▶ **Prompt**
Copy whichever lines of the data hold the word "Click".
—————
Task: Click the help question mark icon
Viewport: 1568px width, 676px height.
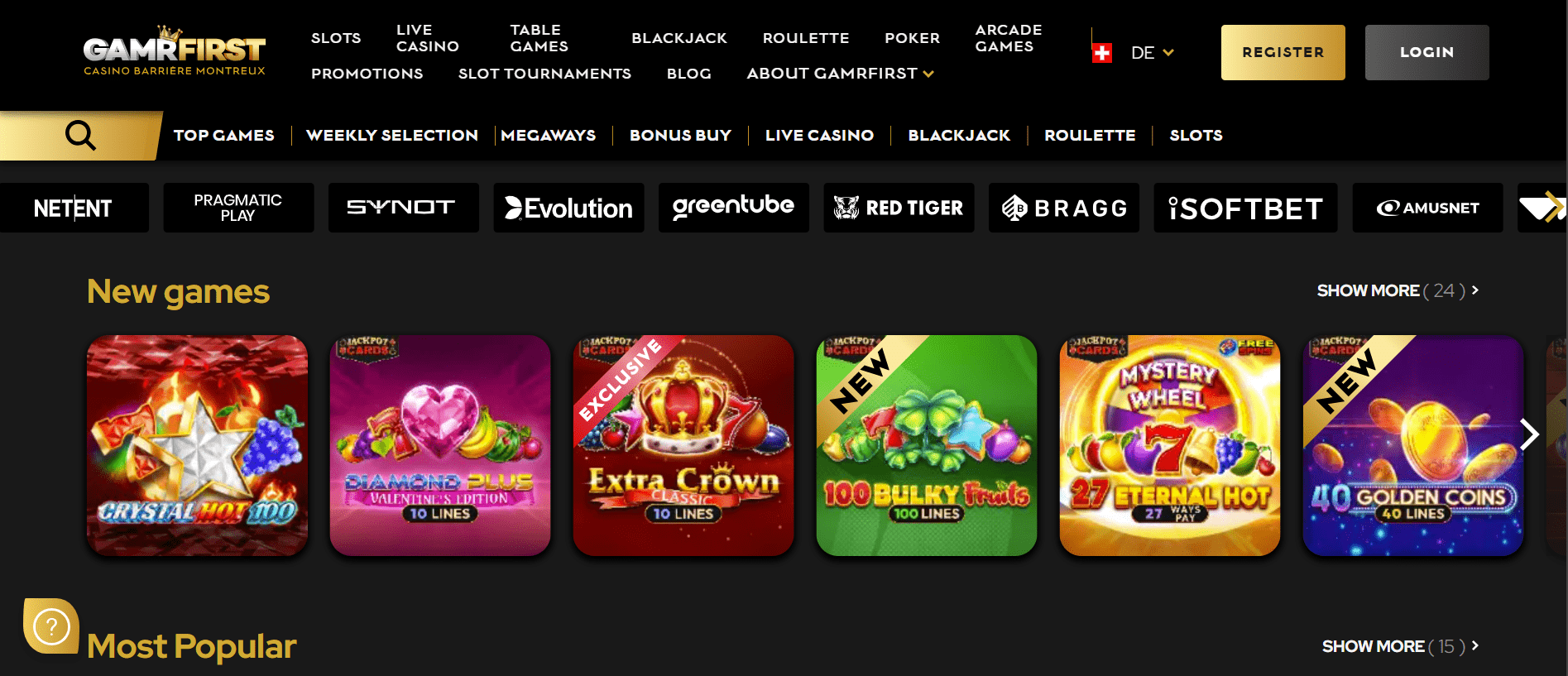Action: (x=51, y=626)
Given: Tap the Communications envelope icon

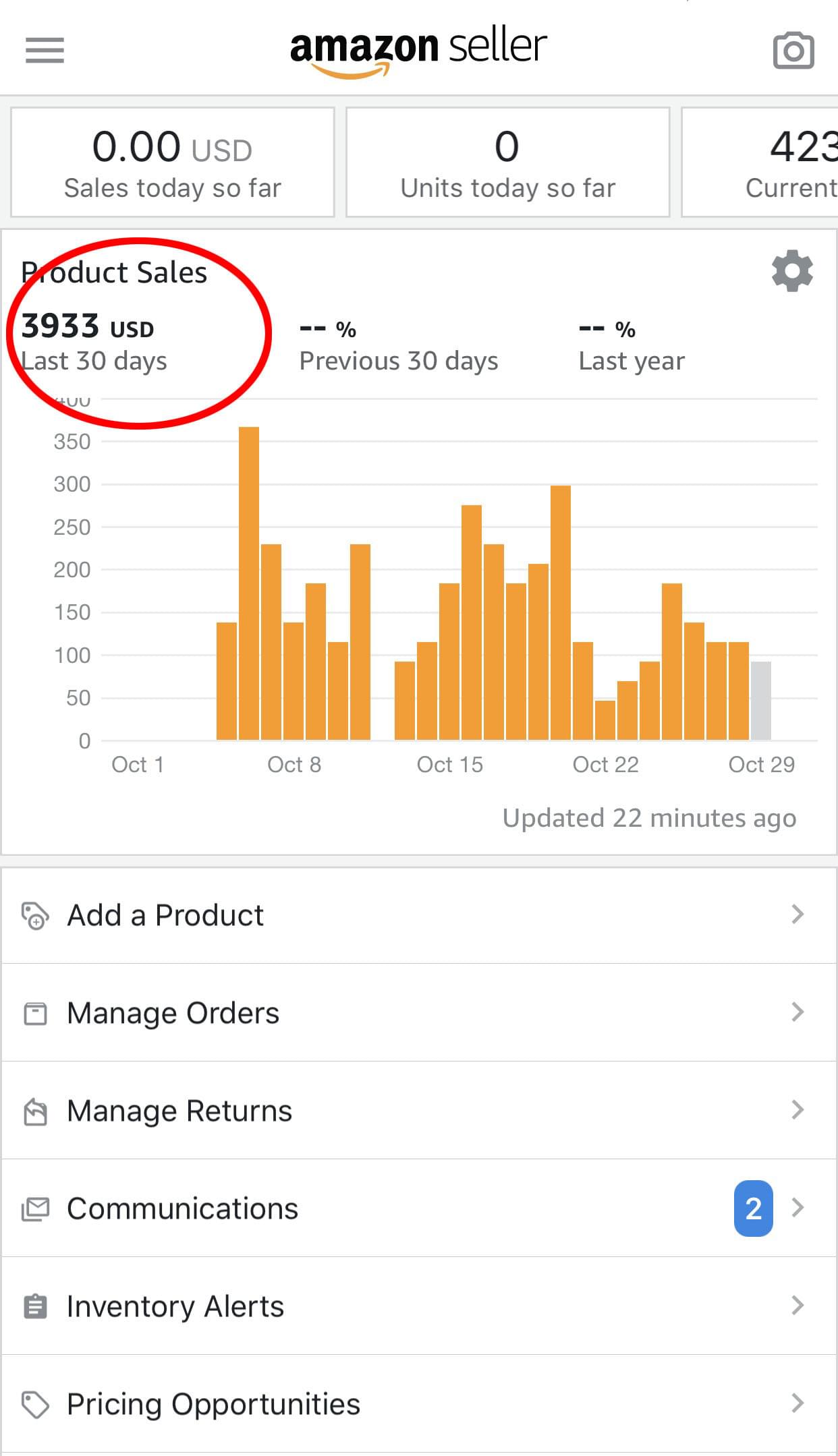Looking at the screenshot, I should 35,1209.
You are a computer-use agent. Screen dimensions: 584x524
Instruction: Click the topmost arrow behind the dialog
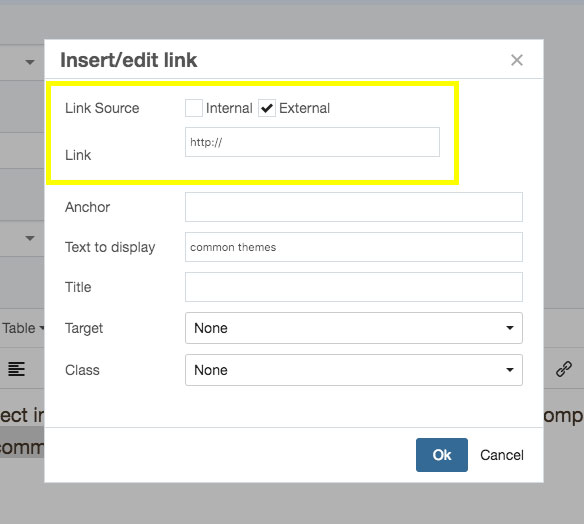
—————
▶ **Output of the exercise**
Task: Click the help question mark icon
Instruction: Click the topmost arrow behind the dialog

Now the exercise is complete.